-- start of Material provided --
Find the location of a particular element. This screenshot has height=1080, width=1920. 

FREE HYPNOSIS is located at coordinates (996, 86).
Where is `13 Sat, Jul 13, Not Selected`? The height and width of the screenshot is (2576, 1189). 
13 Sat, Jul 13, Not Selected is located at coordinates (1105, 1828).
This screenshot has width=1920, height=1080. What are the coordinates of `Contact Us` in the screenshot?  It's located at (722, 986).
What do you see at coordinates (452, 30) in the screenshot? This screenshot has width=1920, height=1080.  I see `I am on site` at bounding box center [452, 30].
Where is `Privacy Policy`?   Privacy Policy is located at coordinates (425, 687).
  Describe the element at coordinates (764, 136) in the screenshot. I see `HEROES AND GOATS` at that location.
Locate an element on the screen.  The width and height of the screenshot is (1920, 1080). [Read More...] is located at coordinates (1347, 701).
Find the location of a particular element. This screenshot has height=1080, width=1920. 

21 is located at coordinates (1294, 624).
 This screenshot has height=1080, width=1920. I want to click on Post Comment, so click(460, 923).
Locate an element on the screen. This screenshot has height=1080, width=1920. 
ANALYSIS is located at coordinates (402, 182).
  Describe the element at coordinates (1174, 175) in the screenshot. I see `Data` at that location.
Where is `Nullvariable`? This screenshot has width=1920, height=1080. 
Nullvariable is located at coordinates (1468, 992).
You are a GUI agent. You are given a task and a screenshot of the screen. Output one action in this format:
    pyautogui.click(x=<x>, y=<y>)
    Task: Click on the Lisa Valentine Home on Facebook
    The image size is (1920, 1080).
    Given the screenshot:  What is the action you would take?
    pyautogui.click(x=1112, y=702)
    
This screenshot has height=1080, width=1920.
-- end of Material provided --
• _Exercise goal_:
Convert the data above into a Markdown table with the columns Row and Line, giving each line its own numbered row and leaving out blank lines.

• _Right answer_:
| Row | Line |
|---|---|
| 1 | Find the location of a particular element. This screenshot has height=1080, width=1920.  |
| 2 | FREE HYPNOSIS is located at coordinates (996, 86). |
| 3 | Where is `13 Sat, Jul 13, Not Selected`? The height and width of the screenshot is (2576, 1189).  |
| 4 | 13 Sat, Jul 13, Not Selected is located at coordinates (1105, 1828). |
| 5 | This screenshot has width=1920, height=1080. What are the coordinates of `Contact Us` in the screenshot?  It's located at (722, 986). |
| 6 | What do you see at coordinates (452, 30) in the screenshot? This screenshot has width=1920, height=1080.  I see `I am on site` at bounding box center [452, 30]. |
| 7 | Where is `Privacy Policy`?   Privacy Policy is located at coordinates (425, 687). |
| 8 |   Describe the element at coordinates (764, 136) in the screenshot. I see `HEROES AND GOATS` at that location. |
| 9 | Locate an element on the screen.  The width and height of the screenshot is (1920, 1080). [Read More...] is located at coordinates (1347, 701). |
| 10 | Find the location of a particular element. This screenshot has height=1080, width=1920.  |
| 11 | 21 is located at coordinates (1294, 624). |
| 12 |  This screenshot has height=1080, width=1920. I want to click on Post Comment, so click(460, 923). |
| 13 | Locate an element on the screen. This screenshot has height=1080, width=1920.  |
| 14 | ANALYSIS is located at coordinates (402, 182). |
| 15 |   Describe the element at coordinates (1174, 175) in the screenshot. I see `Data` at that location. |
| 16 | Where is `Nullvariable`? This screenshot has width=1920, height=1080.  |
| 17 | Nullvariable is located at coordinates (1468, 992). |
| 18 | You are a GUI agent. You are given a task and a screenshot of the screen. Output one action in this format: |
| 19 |     pyautogui.click(x=<x>, y=<y>) |
| 20 |     Task: Click on the Lisa Valentine Home on Facebook |
| 21 |     The image size is (1920, 1080). |
| 22 |     Given the screenshot:  What is the action you would take? |
| 23 |     pyautogui.click(x=1112, y=702) |
| 24 | This screenshot has height=1080, width=1920. |